WHAT THE TASK ASKS ▸
Nothing in the records below should be altered when they are retyped.

**** ENTRIES SHOWN

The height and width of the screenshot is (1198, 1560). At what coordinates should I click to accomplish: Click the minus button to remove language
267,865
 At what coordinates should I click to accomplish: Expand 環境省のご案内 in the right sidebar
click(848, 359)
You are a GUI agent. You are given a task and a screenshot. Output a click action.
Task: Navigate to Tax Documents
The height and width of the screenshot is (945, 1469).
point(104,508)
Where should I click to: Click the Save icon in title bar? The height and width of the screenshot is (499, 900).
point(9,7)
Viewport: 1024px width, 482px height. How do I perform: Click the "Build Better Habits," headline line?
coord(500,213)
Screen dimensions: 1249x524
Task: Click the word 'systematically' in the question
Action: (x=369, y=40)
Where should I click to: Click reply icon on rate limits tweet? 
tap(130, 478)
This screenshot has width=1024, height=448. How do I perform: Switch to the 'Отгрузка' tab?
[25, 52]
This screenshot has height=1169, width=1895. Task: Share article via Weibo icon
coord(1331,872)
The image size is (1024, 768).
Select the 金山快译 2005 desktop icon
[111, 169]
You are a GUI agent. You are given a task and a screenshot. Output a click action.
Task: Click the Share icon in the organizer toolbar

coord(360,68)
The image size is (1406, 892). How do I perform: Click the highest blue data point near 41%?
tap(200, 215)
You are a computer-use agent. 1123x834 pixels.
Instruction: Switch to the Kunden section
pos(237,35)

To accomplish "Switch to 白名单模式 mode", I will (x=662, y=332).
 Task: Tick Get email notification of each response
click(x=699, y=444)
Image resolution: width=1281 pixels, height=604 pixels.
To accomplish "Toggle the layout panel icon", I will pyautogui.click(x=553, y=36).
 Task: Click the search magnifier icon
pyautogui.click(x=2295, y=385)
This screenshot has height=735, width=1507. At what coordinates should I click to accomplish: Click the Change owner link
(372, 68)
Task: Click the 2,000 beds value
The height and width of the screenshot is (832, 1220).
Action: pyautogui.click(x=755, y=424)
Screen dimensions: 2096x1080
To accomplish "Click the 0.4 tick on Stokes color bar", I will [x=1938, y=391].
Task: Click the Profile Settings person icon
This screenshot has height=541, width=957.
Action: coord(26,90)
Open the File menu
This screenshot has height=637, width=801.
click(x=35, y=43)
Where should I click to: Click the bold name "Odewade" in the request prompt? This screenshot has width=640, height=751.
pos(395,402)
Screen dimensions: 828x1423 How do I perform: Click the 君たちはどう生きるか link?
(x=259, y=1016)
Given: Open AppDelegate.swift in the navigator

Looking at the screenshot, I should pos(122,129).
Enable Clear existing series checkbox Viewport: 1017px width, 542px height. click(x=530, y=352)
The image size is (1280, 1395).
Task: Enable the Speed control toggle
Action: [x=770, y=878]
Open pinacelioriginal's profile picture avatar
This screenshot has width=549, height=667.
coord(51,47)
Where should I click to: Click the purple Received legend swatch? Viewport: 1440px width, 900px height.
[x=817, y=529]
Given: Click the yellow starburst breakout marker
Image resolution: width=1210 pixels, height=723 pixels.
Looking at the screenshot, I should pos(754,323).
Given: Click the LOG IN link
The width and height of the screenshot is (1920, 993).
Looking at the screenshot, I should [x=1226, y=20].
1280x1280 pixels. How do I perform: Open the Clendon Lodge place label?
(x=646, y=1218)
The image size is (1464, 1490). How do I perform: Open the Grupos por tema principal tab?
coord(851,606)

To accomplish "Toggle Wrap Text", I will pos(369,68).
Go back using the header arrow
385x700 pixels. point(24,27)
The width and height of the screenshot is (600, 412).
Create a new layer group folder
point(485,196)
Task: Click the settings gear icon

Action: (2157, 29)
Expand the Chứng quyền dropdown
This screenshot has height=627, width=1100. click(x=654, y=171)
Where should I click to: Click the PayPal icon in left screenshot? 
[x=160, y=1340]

********

OUTPUT OF THE EXERCISE ▸
The height and width of the screenshot is (1198, 1560). At what coordinates should I click to accomplish: Click the minus button to remove language
267,865
 At what coordinates should I click to accomplish: Expand 環境省のご案内 in the right sidebar
click(848, 359)
You are a GUI agent. You are given a task and a screenshot. Output a click action.
Task: Navigate to Tax Documents
The height and width of the screenshot is (945, 1469).
point(104,508)
Where should I click to: Click the Save icon in title bar? The height and width of the screenshot is (499, 900).
point(9,7)
Viewport: 1024px width, 482px height. How do I perform: Click the "Build Better Habits," headline line?
coord(500,213)
Screen dimensions: 1249x524
Task: Click the word 'systematically' in the question
Action: (x=369, y=40)
Where should I click to: Click reply icon on rate limits tweet? 
tap(130, 478)
This screenshot has width=1024, height=448. How do I perform: Switch to the 'Отгрузка' tab?
[25, 52]
This screenshot has height=1169, width=1895. Task: Share article via Weibo icon
coord(1331,872)
The image size is (1024, 768).
Select the 金山快译 2005 desktop icon
[111, 169]
You are a GUI agent. You are given a task and a screenshot. Output a click action.
Task: Click the Share icon in the organizer toolbar

coord(360,68)
The image size is (1406, 892). How do I perform: Click the highest blue data point near 41%?
tap(200, 215)
You are a computer-use agent. 1123x834 pixels.
Instruction: Switch to the Kunden section
pos(237,35)

To accomplish "Switch to 白名单模式 mode", I will (x=662, y=332).
 Task: Tick Get email notification of each response
click(x=699, y=444)
Image resolution: width=1281 pixels, height=604 pixels.
To accomplish "Toggle the layout panel icon", I will pyautogui.click(x=553, y=36).
 Task: Click the search magnifier icon
pyautogui.click(x=2295, y=385)
This screenshot has height=735, width=1507. At what coordinates should I click to accomplish: Click the Change owner link
(372, 68)
Task: Click the 2,000 beds value
The height and width of the screenshot is (832, 1220).
Action: pyautogui.click(x=755, y=424)
Screen dimensions: 2096x1080
To accomplish "Click the 0.4 tick on Stokes color bar", I will [x=1938, y=391].
Task: Click the Profile Settings person icon
This screenshot has height=541, width=957.
Action: coord(26,90)
Open the File menu
This screenshot has height=637, width=801.
click(x=35, y=43)
Where should I click to: Click the bold name "Odewade" in the request prompt? This screenshot has width=640, height=751.
pos(395,402)
Screen dimensions: 828x1423 How do I perform: Click the 君たちはどう生きるか link?
(x=259, y=1016)
Given: Open AppDelegate.swift in the navigator

Looking at the screenshot, I should pos(122,129).
Enable Clear existing series checkbox Viewport: 1017px width, 542px height. click(x=530, y=352)
The image size is (1280, 1395).
Task: Enable the Speed control toggle
Action: [x=770, y=878]
Open pinacelioriginal's profile picture avatar
This screenshot has width=549, height=667.
coord(51,47)
Where should I click to: Click the purple Received legend swatch? Viewport: 1440px width, 900px height.
[x=817, y=529]
Given: Click the yellow starburst breakout marker
Image resolution: width=1210 pixels, height=723 pixels.
Looking at the screenshot, I should pos(754,323).
Given: Click the LOG IN link
The width and height of the screenshot is (1920, 993).
Looking at the screenshot, I should [x=1226, y=20].
1280x1280 pixels. How do I perform: Open the Clendon Lodge place label?
(x=646, y=1218)
The image size is (1464, 1490). How do I perform: Open the Grupos por tema principal tab?
coord(851,606)

To accomplish "Toggle Wrap Text", I will pos(369,68).
Go back using the header arrow
385x700 pixels. point(24,27)
The width and height of the screenshot is (600, 412).
Create a new layer group folder
point(485,196)
Task: Click the settings gear icon

Action: (2157, 29)
Expand the Chứng quyền dropdown
This screenshot has height=627, width=1100. click(x=654, y=171)
Where should I click to: Click the PayPal icon in left screenshot? 
[x=160, y=1340]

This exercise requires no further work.